CALGARY, Alberta (Reuters) - A coalition of church leaders will fan out across northern Alberta next week for a fact-finding mission that will help formulate an official stance on the environmental impact of oil sands development.
Officials with Kairos, a multidenominational social justice group, joined by some aboriginal leaders, will talk with oil sands developers, labor organizations, local authorities and congregations about the impact of the massive energy projects, an issue garnering global attention.
Kairos’s work could prove controversial as many members of faiths that are part of the organization work in, or benefit from, the oil sands industry while others oppose it, Sara Stratton, education and campaigns coordinator for Kairos, said on Thursday.
“That’s why you spend a lot of time talking and thinking it through, and why you don’t make decisions from an office in Toronto,” Stratton said.
The delegation includes leaders from the Anglican Church of Canada, Mennonite Central Committee, Presbyterian Church of Canada, United Church of Canada, Canadian Conference of Catholic Bishops, among others.
Alberta’s oil sands represent the largest deposits of crude outside Saudi Arabia, and are seen as a major source of secure energy supplies for the United States.

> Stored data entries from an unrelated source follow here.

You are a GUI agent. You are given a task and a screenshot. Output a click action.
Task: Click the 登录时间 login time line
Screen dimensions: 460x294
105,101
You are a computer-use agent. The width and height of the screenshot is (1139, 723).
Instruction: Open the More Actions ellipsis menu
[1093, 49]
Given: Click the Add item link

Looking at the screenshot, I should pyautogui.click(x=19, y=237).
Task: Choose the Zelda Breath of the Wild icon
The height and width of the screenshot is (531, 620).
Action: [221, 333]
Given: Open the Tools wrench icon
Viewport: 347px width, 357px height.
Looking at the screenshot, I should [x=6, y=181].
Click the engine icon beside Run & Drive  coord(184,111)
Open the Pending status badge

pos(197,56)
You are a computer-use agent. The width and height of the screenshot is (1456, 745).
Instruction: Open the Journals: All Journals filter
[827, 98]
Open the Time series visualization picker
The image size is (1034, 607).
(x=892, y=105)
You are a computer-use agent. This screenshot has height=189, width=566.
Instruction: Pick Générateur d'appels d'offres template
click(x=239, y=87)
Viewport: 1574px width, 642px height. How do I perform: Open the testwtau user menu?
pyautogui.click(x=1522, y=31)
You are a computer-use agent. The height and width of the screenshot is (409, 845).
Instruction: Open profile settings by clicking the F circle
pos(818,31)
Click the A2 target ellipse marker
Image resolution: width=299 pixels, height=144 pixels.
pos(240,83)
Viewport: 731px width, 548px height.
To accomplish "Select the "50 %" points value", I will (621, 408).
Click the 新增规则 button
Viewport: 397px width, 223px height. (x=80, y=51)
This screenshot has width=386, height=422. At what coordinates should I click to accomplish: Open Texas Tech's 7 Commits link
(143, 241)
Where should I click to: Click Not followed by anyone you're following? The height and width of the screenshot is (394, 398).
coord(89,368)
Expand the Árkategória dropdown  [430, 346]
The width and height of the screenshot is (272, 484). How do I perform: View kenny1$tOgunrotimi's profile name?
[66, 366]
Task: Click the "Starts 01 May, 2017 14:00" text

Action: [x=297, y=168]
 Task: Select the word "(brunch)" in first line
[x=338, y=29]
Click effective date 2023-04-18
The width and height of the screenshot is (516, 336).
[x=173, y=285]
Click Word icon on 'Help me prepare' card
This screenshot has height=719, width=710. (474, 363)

Environmental groups have mounted major campaigns to spotlight the impact of mining and processing on air, land and water.
They have concentrated on high emissions of greenhouse gases, deforestation and toxic tailings ponds, where more than 1,600 ducks were coated with oil sands residue last year and were killed.
The industry has responded with its own campaign to emphasize efforts to reduce environmental impacts of the massive resource by cutting fresh water use, reclaiming oil mine sites and studying carbon capture and storage.
The Kairos delegation, which will also include officials with the Dene Nation in Canada’s north, Gitxsan First Nation in British Columbia and Oil Watch International in Nigeria, aims to eventually develop an ecumenical consensus on a series of points.
“But the individual churches, they will also develop their own policies, probably, as a result of this trip,” Stratton said.
“So the United Church, for example, would probably have a period of reflection based on its experience, and the Catholic Bishops would have a similar conversation. Depending on the structure of the church, that would filter down or go into a larger dialogue.”
The delegation visits Fort McMurray, Edmonton and aboriginal communities between the two centers, as well as Fort Chipewyan to the north from May 21 to 27.